- [Exercise goal]
Revise the passage of the "Still Waiting" article from "2002 single by" to "in a dream.", replacing "Frontman" with "Lead vocalist".

- [Selected excerpt]

== Segment start ==

Single by Sum 41

from the album Does This Look Infected?
- B-side: "All Messed Up" (demo); "Motivation" (live);
- Released: October 14, 2002
- Genre: Punk rock; thrash metal; heavy metal;
- Length: 2:38
- Label: Aquarius; Island;
- Songwriters: Deryck Whibley; Greig Nori;
- Producer: Greig Nori

Sum 41 singles chronology
| "What We're All About" (2002) | "Still Waiting" (2002) | "The Hell Song" (2003) |

= Still Waiting (Sum 41 song) =

2002 single by Sum 41

"Still Waiting" is a song by Canadian rock band Sum 41. It was released in October 2002 as the lead single from their second studio album, Does This Look Infected?. Frontman Deryck Whibley wrote the song as a last-minute addition to the album. Inspired by the post-9/11 political climate and a desire to create a "war on everything" anthem, the track was written quickly after the chorus melody came to him in a dream.

==Critical reception==
Gareth Dobson of Drowned in Sound criticized the song, writing "Worst of all, the band choose to articulate their sense of misplaced rage in the form of a sub-Offspring SoCal punk dirge. I'd like to say I preferred it when they sang about girls n'that, but I didn't. I just want them to go away."

== Segment end ==

- [Data]
== Segment start ==

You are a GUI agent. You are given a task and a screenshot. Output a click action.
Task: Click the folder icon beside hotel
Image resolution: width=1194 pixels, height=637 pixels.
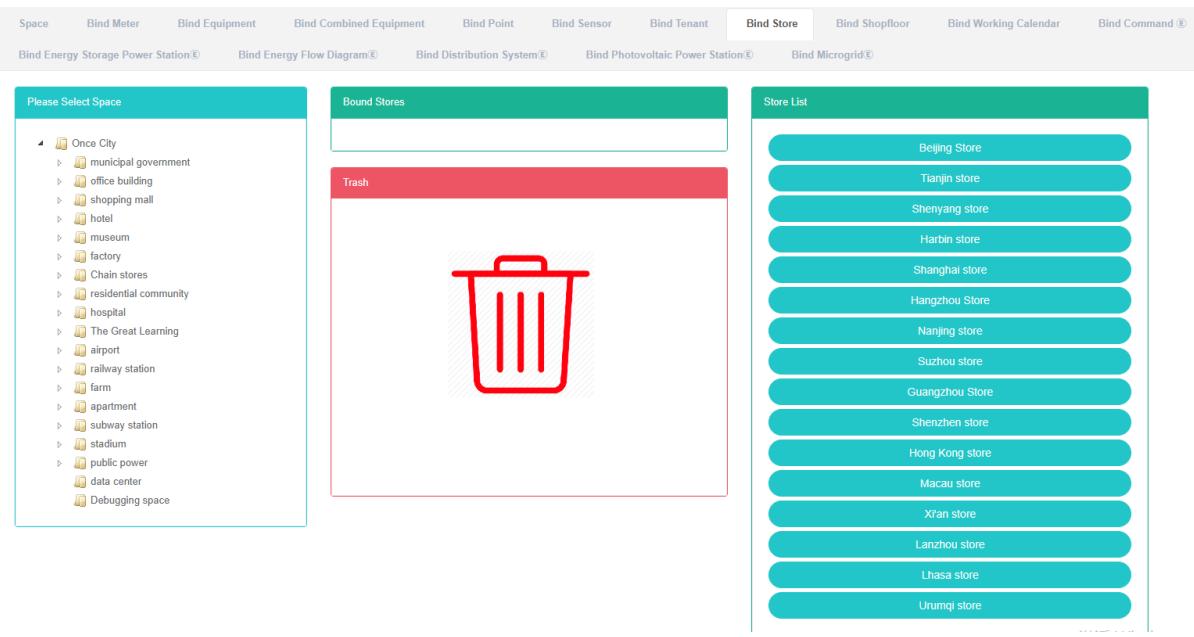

== Segment end ==

- [Answer to the exercise]
2002 single by Sum 41

"Still Waiting" is a song by Canadian rock band Sum 41. It was released in October 2002 as the lead single from their second studio album, Does This Look Infected?. Lead vocalist Deryck Whibley wrote the song as a last-minute addition to the album. Inspired by the post-9/11 political climate and a desire to create a "war on everything" anthem, the track was written quickly after the chorus melody came to him in a dream.